Article publié le 28 juin 2017.
Dérives sécuritaires : la République en danger !
L’état d’urgence a été adopté le 26 novembre 2015 et est prorogé depuis.
Et pourtant, tous les contrôles effectués ont permis de dégager des abus sur les mesures ordonnées dans le cadre de l’état d’urgence mais aussi des pratiques constitutives d’un détournement de l’état d’urgence dont les entraves aux libertés syndicales (interdiction de manifester ou contraintes de sécurité qui entravent l’activité syndicale…).
Dernier en date, le rapport d’Amnesty international alerte sur le droit de manifester menacé en lien avec les mesures de l’état d’urgence.
S’appuyant sur des faits incontestables, cette organisation demande la fin de l’Etat d’urgence si sa nécessité n’est pas démontrée. Les chiffres sont très significatifs : 155 manifestations interdites en 18 mois, 639 mesures individuelles d’interdictions de manifester, 1000 blessés lors des manifestations à Paris…L’état d’urgence permet bien de restreindre la liberté de manifester.
D’ailleurs le conseil constitutionnel a déclaré, le 9 juin dernier, suite à une plainte, les interdictions de séjour anti constitutionnelles. Il s’agit là de la mesure phare de l’état d’urgence qui a permis les 639 interdictions individuelles de manifester.
Il est grand temps d’en finir avec cet état d’urgence en rien efficace pour la lutte contre le terrorisme.
Il est tout aussi contestable et voire encore plus problématique de vouloir inscrire dans le droit commun les mesures restrictives de libertés prévues jusqu’ici dans l’état d’urgence.
Aussi nous acceptons encore moins le projet de loi sur la sécurité intérieure présenté au conseil des ministres.
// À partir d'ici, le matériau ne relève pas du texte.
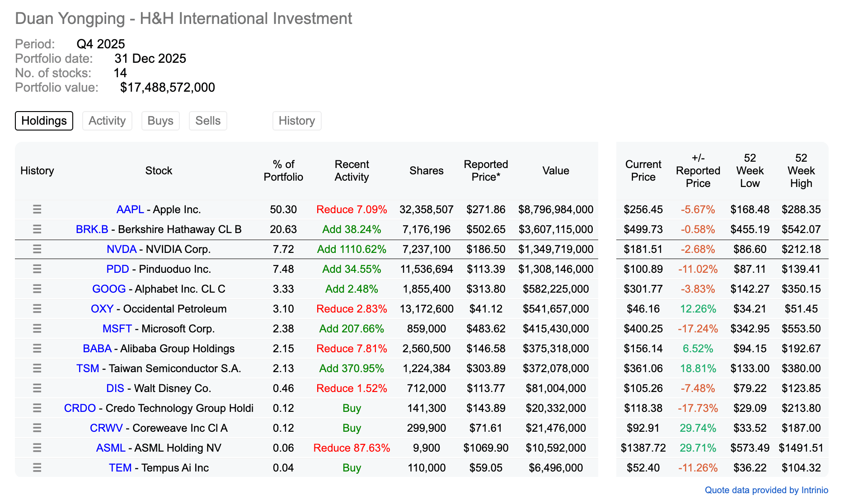
Task: Open the history icon for Microsoft row
Action: point(37,329)
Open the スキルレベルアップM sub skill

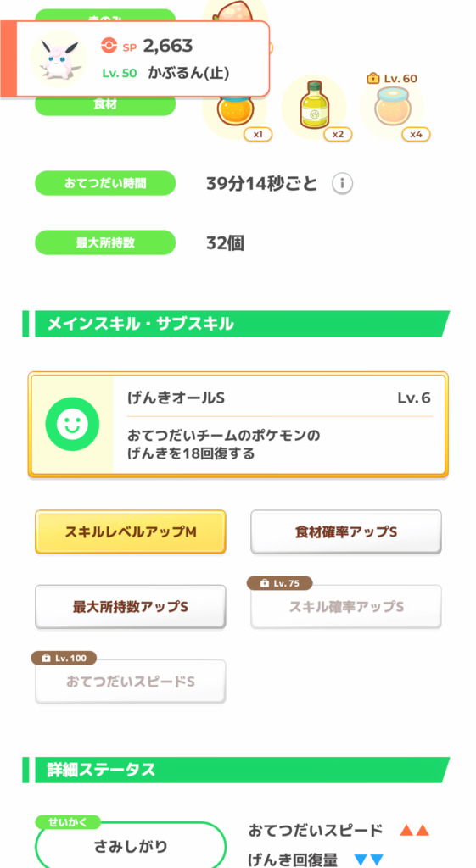tap(130, 532)
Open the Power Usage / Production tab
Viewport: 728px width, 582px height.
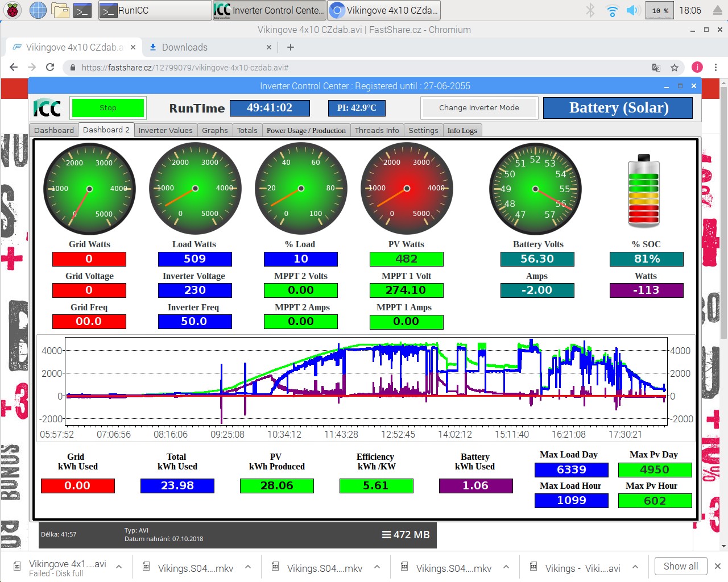click(x=306, y=130)
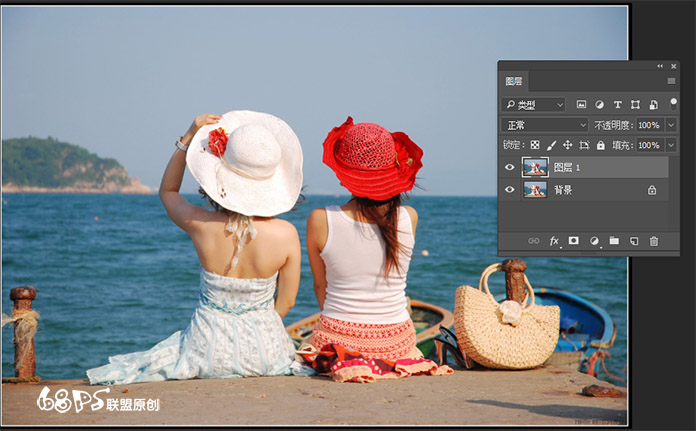Click the create new layer button
The image size is (696, 431).
[x=634, y=241]
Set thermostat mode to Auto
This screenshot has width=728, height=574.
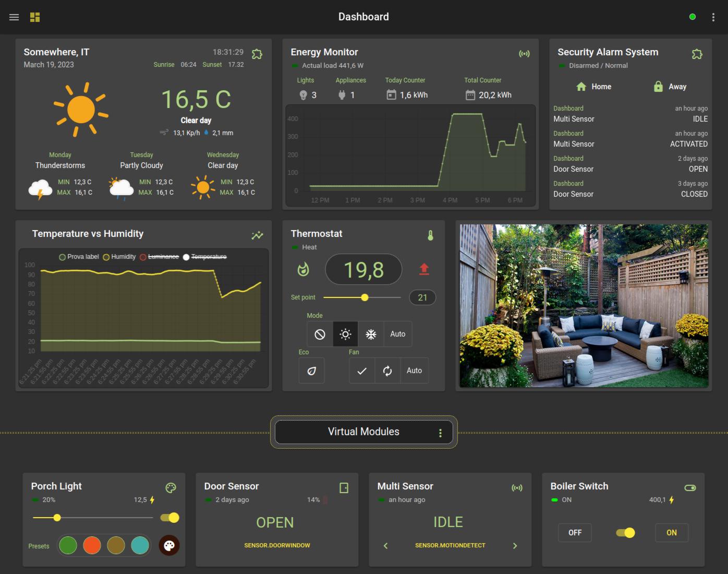tap(397, 334)

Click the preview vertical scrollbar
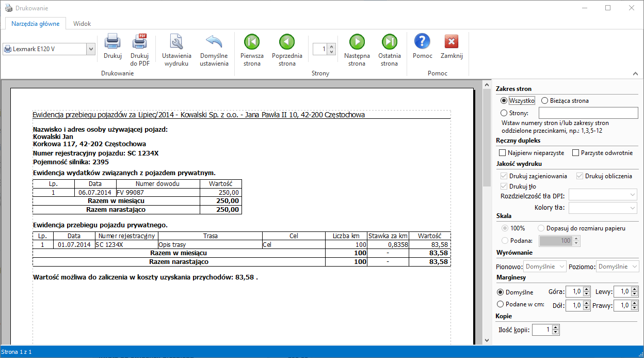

Ce que propose ce projet de loi fait du régime d’exception la règle, conforte le règne de l’arbitraire et les préfets dans leurs « super pouvoirs », sans contrôle réel du juge judiciaire.
La création de périmètres de protection avec fouilles corporelles, de véhicules et de bagages (qui pourraient également être effectuées par la police municipale et des vigiles privés) et les sanctions lourdes envers celles et ceux qui refuseraient ces contrôles pourront alors être utilisées pour entraver le droit de manifester.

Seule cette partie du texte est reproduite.